> **SELECTED PASSAGE**
To provide a better comparison of the morphologies of L₁₄-B_y nano-objects prepared here by ATRP with the PLMA_x–PBzMA_y (x ≥ 16) nano-objects prepared using PISA,²⁷ the morphological data from both studies were plotted on a common phase diagram (see Fig. S4, ESI†). In agreement with the results of Fielding et al.,²⁷ as y increased the morphology changed from spheres, to worms and then vesicles. However, the positions of the nano-object phases identified from this study are not in the positions expected if the phase boundary lines from Fielding et al.²⁷ are extrapolated to the PLMA degree of polymerisation value of 14.0. For example, L₁₄-B₆₄ existed as worms at a much higher y value than expected. Furthermore, L₁₄-B₃₄ existed as spheres in this work; whereas PLMA₁₆–PBzMA₃₇ (L₁₆-B₃₇) from Fielding et al.²⁷ formed worms. One may question whether the x or x/y values are the more pertinent parameter for discussing the morphological differences. The x/y values for L₁₄-B₃₄ (this study) and L₁₆-B₃₇ (from ref. 27) were 0.41 and 0.43, respectively. These x/y values were within 5% of each other and are not considered distinguishable. Therefore, the differences in the morphologies for these two systems cannot be explained using x/y values. However, the x values were significantly different.

> **DATA SEGMENT**
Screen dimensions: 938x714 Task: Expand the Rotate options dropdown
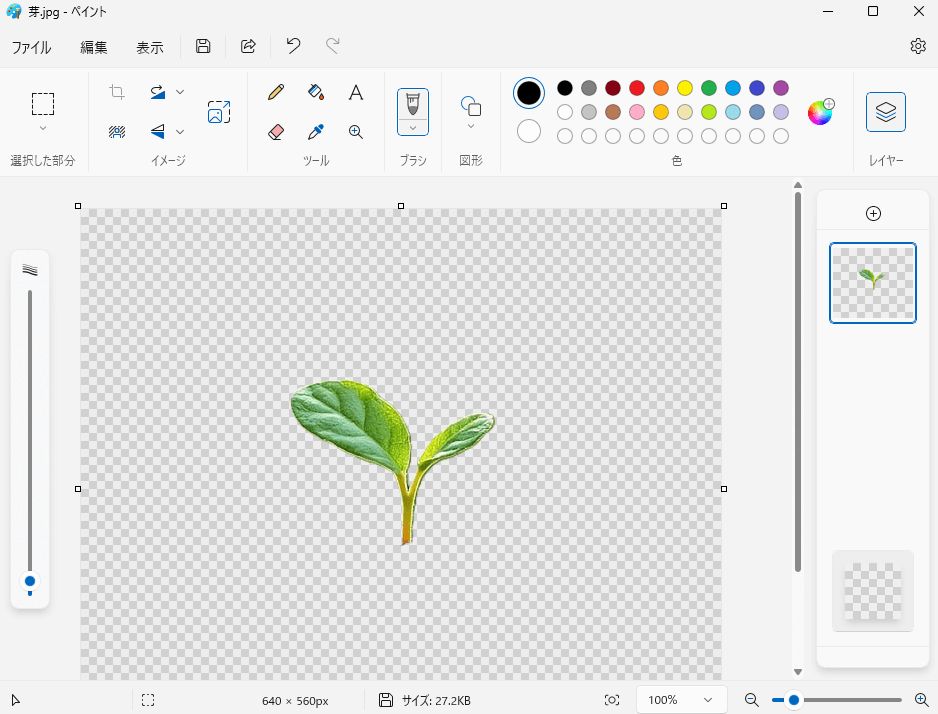point(180,92)
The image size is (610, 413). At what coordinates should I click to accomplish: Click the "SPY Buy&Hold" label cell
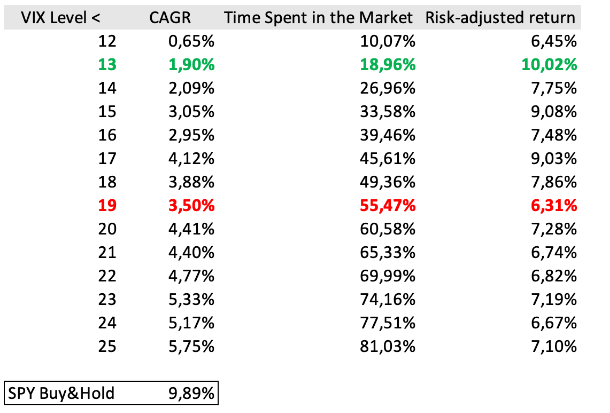click(x=60, y=393)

> **REQUIRED WORK**
According to the passage on nano-object morphologies, what were the x/y values for L₁₄-B₃₄ and L₁₆-B₃₇? The listing has no connection to the passage on nano-object morphologies.

> **EXERCISE OUTPUT**
L₁₄-B₃₄ had an x/y value of 0.41, and L₁₆-B₃₇ had 0.43.